I'll sum up the situations in two ways, so take your pick:
1- It's amazing how much I have forgotten. I remember the titles of many books... but the content of very few.
2- Shall we decide that... culture is what is left when you've forgotten most of what you ever learnt?
Next, you two ladies have the following advantages over me:
a- went to university recently, as opposed to the early eighties, so it's all fresh in your minds.
b- The French school system in those days, though suffering no self doubts and not being given to causing confusion, explained nothing in its methods.
I would not try it with twenty first century high school students, but it worked then.
This leads me to the following examples and comments.
Yesterday, by chance, I came to read a posting by an American reader somewhere, who was very capably explaining what analyzing a novel was. Sadly, I lost the page, but I remember this.
In her first three essential questions to ask was:
Does this reflect reality?
And I thought "That's definitely NOT what I learnt to ask!"
So since yesterday I've been puzzling about what questions I learnt to ask, and I don't know exactly.
Still, one observation: if "Does this reflect reality?" was turned to "What does this tell us about the human condition?", I'd feel more comfortable.
Also I have a suggestion about why the above question would not have cropped up.
French schools and universities are always packed, nobody needs to worry about next year's enrolment figures and our professors had a knack for choosing the really serious stuff : Milton, The Spire by William Golding, or D H Lawrence (you have to enter his wordview , he wrote those Phoenix I and Phoenix II books to explain it...) : try leading a class discussion relating to anybody's experience after those...

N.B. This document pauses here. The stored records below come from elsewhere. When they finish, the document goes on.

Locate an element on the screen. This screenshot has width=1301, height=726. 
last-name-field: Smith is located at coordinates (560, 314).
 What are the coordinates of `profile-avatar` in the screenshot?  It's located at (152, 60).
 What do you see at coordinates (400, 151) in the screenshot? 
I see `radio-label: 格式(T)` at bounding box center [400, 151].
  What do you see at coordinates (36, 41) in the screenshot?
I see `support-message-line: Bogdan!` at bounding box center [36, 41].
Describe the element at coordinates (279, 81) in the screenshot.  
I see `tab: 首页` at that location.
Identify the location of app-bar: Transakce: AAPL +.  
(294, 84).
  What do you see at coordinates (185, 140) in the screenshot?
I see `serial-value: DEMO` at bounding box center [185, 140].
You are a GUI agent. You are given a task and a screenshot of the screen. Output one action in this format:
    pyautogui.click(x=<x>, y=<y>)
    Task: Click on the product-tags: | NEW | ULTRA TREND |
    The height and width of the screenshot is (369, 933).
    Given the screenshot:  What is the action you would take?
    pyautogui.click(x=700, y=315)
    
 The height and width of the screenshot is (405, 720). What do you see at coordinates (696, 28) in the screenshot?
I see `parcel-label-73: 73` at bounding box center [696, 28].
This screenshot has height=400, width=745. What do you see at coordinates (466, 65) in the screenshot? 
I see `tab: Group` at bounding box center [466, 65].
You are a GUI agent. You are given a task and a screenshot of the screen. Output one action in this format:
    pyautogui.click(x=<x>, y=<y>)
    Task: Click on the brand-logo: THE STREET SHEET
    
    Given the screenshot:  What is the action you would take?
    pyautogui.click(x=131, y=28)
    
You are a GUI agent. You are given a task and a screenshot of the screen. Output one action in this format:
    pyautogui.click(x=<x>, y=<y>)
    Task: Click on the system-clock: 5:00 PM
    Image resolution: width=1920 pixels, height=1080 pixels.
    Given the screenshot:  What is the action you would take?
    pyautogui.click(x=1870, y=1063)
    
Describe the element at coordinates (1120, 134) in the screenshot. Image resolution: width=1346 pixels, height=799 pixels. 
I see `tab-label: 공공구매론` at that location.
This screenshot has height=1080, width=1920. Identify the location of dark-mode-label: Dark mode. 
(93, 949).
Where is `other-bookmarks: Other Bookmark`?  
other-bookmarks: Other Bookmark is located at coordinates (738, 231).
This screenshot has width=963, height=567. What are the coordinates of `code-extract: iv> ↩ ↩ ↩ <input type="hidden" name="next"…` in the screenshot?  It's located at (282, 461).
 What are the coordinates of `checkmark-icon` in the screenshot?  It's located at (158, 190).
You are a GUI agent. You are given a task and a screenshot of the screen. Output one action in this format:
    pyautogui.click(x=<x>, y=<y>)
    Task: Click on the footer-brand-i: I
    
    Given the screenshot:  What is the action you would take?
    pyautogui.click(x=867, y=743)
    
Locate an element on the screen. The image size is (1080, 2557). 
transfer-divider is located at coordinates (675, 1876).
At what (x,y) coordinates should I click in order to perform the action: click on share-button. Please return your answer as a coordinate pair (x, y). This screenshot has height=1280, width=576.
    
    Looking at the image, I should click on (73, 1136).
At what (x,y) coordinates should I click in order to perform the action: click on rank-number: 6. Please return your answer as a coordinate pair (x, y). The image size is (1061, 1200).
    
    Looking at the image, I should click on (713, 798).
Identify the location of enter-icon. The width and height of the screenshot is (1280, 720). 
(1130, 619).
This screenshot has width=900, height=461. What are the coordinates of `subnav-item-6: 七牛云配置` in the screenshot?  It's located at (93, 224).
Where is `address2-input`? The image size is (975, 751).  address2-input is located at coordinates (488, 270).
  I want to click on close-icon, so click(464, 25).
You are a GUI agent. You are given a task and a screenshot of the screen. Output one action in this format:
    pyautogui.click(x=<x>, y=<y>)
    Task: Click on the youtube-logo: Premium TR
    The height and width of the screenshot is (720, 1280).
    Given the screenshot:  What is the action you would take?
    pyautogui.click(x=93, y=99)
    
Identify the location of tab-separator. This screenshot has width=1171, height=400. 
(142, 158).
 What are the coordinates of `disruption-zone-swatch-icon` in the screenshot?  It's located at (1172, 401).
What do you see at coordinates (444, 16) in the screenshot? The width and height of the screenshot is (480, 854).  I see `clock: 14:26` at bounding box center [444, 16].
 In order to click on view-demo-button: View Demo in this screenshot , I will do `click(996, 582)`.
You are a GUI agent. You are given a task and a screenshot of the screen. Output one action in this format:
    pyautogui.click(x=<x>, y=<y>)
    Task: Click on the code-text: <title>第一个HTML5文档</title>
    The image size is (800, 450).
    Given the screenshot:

But still, if the book had lent itself to other types of discussion, for example in the French lit class in high school, they would not have been explored, because nobody would have thought of them.
OK, next, I thought I quite liked this trip on Memory Lane and I might look up what the web had to say about "What is fiction?".
I'll give one good site in my next postings, but first I'll mention that a few sites started with life-saving tips like:
"First of all, you must ask yourselves who the main character is."